BEGIN

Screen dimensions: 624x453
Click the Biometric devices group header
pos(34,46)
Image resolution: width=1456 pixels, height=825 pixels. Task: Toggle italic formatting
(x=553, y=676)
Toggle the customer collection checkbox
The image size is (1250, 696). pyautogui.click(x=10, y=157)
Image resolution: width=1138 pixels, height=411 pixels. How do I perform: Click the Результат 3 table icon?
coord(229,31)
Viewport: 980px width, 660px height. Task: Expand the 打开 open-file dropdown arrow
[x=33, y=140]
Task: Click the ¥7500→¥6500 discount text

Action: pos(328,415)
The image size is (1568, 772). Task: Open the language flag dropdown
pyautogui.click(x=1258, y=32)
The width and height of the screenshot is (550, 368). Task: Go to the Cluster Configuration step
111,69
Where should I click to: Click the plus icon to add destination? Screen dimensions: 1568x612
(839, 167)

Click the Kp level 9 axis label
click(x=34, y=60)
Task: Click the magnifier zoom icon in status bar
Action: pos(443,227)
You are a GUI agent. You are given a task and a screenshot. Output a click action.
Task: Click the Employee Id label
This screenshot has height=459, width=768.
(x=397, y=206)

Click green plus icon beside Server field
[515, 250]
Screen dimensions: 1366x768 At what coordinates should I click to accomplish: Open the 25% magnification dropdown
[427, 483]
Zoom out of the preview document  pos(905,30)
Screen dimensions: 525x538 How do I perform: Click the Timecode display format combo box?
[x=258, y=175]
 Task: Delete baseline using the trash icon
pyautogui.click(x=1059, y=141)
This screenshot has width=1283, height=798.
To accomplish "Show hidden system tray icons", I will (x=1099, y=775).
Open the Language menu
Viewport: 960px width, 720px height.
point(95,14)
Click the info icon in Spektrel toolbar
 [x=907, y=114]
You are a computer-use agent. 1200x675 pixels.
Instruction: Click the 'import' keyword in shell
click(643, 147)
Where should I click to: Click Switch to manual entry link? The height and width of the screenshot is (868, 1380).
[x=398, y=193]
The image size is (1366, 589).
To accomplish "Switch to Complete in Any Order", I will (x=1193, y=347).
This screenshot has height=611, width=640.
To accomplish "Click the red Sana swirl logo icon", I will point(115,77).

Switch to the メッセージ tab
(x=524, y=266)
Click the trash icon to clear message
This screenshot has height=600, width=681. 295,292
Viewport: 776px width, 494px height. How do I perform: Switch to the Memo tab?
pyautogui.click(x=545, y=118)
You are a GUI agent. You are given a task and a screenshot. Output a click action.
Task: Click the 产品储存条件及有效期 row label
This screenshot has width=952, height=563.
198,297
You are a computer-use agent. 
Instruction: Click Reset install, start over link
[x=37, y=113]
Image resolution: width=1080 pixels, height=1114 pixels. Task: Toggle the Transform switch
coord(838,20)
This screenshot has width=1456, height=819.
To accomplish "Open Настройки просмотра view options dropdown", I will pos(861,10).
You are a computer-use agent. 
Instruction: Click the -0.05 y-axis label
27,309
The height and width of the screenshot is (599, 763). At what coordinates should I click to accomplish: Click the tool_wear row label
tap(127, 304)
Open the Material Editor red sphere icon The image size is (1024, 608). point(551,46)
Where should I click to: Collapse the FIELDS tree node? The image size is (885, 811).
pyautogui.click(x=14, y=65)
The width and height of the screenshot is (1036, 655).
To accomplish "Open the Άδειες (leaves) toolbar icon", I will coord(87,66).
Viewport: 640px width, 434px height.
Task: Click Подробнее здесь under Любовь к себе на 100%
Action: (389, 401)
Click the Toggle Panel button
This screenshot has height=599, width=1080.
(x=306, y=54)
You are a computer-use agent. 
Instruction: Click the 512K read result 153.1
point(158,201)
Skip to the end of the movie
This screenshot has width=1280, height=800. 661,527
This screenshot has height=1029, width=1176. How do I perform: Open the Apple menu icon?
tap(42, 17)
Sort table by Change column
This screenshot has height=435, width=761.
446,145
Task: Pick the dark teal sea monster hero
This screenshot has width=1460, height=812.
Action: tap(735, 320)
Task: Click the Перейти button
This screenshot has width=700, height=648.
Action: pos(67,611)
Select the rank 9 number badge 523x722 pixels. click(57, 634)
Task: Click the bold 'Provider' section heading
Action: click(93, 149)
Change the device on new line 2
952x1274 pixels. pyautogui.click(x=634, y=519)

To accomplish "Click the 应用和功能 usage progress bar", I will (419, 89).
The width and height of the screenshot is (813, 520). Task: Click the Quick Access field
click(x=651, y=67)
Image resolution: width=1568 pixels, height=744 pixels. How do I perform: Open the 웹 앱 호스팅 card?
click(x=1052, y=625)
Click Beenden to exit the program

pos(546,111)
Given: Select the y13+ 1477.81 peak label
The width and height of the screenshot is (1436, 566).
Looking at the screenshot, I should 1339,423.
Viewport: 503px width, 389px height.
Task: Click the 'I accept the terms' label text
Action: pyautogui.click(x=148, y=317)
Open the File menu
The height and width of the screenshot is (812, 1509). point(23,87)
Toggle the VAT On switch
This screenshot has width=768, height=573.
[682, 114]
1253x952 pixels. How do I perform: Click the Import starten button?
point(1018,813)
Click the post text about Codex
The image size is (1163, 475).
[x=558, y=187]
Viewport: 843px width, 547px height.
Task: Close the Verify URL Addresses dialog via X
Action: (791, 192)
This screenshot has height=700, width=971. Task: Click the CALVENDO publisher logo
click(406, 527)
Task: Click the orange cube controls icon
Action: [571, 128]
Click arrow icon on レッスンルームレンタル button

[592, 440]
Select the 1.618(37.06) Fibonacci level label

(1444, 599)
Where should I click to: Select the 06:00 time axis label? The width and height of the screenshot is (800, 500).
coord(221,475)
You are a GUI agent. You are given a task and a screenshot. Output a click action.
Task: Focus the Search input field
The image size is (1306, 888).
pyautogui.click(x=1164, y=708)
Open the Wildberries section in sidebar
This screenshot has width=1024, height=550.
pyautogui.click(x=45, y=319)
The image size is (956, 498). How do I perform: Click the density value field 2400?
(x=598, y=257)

END

REQUIREMENT ▸ Repeat all the records without altering a single word.

RESPONSE AREA ▸
Screen dimensions: 624x453
Click the Biometric devices group header
pos(34,46)
Image resolution: width=1456 pixels, height=825 pixels. Task: Toggle italic formatting
(x=553, y=676)
Toggle the customer collection checkbox
The image size is (1250, 696). pyautogui.click(x=10, y=157)
Image resolution: width=1138 pixels, height=411 pixels. How do I perform: Click the Результат 3 table icon?
coord(229,31)
Viewport: 980px width, 660px height. Task: Expand the 打开 open-file dropdown arrow
[x=33, y=140]
Task: Click the ¥7500→¥6500 discount text

Action: pos(328,415)
The image size is (1568, 772). Task: Open the language flag dropdown
pyautogui.click(x=1258, y=32)
The width and height of the screenshot is (550, 368). Task: Go to the Cluster Configuration step
111,69
Where should I click to: Click the plus icon to add destination? Screen dimensions: 1568x612
(839, 167)

Click the Kp level 9 axis label
click(x=34, y=60)
Task: Click the magnifier zoom icon in status bar
Action: pos(443,227)
You are a GUI agent. You are given a task and a screenshot. Output a click action.
Task: Click the Employee Id label
This screenshot has height=459, width=768.
(x=397, y=206)

Click green plus icon beside Server field
[515, 250]
Screen dimensions: 1366x768 At what coordinates should I click to accomplish: Open the 25% magnification dropdown
[427, 483]
Zoom out of the preview document  pos(905,30)
Screen dimensions: 525x538 How do I perform: Click the Timecode display format combo box?
[x=258, y=175]
 Task: Delete baseline using the trash icon
pyautogui.click(x=1059, y=141)
This screenshot has width=1283, height=798.
To accomplish "Show hidden system tray icons", I will (x=1099, y=775).
Open the Language menu
Viewport: 960px width, 720px height.
point(95,14)
Click the info icon in Spektrel toolbar
 [x=907, y=114]
You are a computer-use agent. 1200x675 pixels.
Instruction: Click the 'import' keyword in shell
click(643, 147)
Where should I click to: Click Switch to manual entry link? The height and width of the screenshot is (868, 1380).
[x=398, y=193]
The image size is (1366, 589).
To accomplish "Switch to Complete in Any Order", I will (x=1193, y=347).
This screenshot has height=611, width=640.
To accomplish "Click the red Sana swirl logo icon", I will point(115,77).

Switch to the メッセージ tab
(x=524, y=266)
Click the trash icon to clear message
This screenshot has height=600, width=681. 295,292
Viewport: 776px width, 494px height. How do I perform: Switch to the Memo tab?
pyautogui.click(x=545, y=118)
You are a GUI agent. You are given a task and a screenshot. Output a click action.
Task: Click the 产品储存条件及有效期 row label
This screenshot has width=952, height=563.
198,297
You are a computer-use agent. 
Instruction: Click Reset install, start over link
[x=37, y=113]
Image resolution: width=1080 pixels, height=1114 pixels. Task: Toggle the Transform switch
coord(838,20)
This screenshot has width=1456, height=819.
To accomplish "Open Настройки просмотра view options dropdown", I will pos(861,10).
You are a computer-use agent. 
Instruction: Click the -0.05 y-axis label
27,309
The height and width of the screenshot is (599, 763). At what coordinates should I click to accomplish: Click the tool_wear row label
tap(127, 304)
Open the Material Editor red sphere icon The image size is (1024, 608). point(551,46)
Where should I click to: Collapse the FIELDS tree node? The image size is (885, 811).
pyautogui.click(x=14, y=65)
The width and height of the screenshot is (1036, 655).
To accomplish "Open the Άδειες (leaves) toolbar icon", I will coord(87,66).
Viewport: 640px width, 434px height.
Task: Click Подробнее здесь under Любовь к себе на 100%
Action: (389, 401)
Click the Toggle Panel button
This screenshot has height=599, width=1080.
(x=306, y=54)
You are a computer-use agent. 
Instruction: Click the 512K read result 153.1
point(158,201)
Skip to the end of the movie
This screenshot has width=1280, height=800. 661,527
This screenshot has height=1029, width=1176. How do I perform: Open the Apple menu icon?
tap(42, 17)
Sort table by Change column
This screenshot has height=435, width=761.
446,145
Task: Pick the dark teal sea monster hero
This screenshot has width=1460, height=812.
Action: tap(735, 320)
Task: Click the Перейти button
This screenshot has width=700, height=648.
Action: pos(67,611)
Select the rank 9 number badge 523x722 pixels. click(57, 634)
Task: Click the bold 'Provider' section heading
Action: click(93, 149)
Change the device on new line 2
952x1274 pixels. pyautogui.click(x=634, y=519)

To accomplish "Click the 应用和功能 usage progress bar", I will (419, 89).
The width and height of the screenshot is (813, 520). Task: Click the Quick Access field
click(x=651, y=67)
Image resolution: width=1568 pixels, height=744 pixels. How do I perform: Open the 웹 앱 호스팅 card?
click(x=1052, y=625)
Click Beenden to exit the program

pos(546,111)
Given: Select the y13+ 1477.81 peak label
The width and height of the screenshot is (1436, 566).
Looking at the screenshot, I should 1339,423.
Viewport: 503px width, 389px height.
Task: Click the 'I accept the terms' label text
Action: pyautogui.click(x=148, y=317)
Open the File menu
The height and width of the screenshot is (812, 1509). point(23,87)
Toggle the VAT On switch
This screenshot has width=768, height=573.
[682, 114]
1253x952 pixels. How do I perform: Click the Import starten button?
point(1018,813)
Click the post text about Codex
The image size is (1163, 475).
[x=558, y=187]
Viewport: 843px width, 547px height.
Task: Close the Verify URL Addresses dialog via X
Action: (791, 192)
This screenshot has height=700, width=971. Task: Click the CALVENDO publisher logo
click(406, 527)
Task: Click the orange cube controls icon
Action: [571, 128]
Click arrow icon on レッスンルームレンタル button

[592, 440]
Select the 1.618(37.06) Fibonacci level label

(1444, 599)
Where should I click to: Select the 06:00 time axis label? The width and height of the screenshot is (800, 500).
coord(221,475)
You are a GUI agent. You are given a task and a screenshot. Output a click action.
Task: Focus the Search input field
The image size is (1306, 888).
pyautogui.click(x=1164, y=708)
Open the Wildberries section in sidebar
This screenshot has width=1024, height=550.
pyautogui.click(x=45, y=319)
The image size is (956, 498). How do I perform: Click the density value field 2400?
(x=598, y=257)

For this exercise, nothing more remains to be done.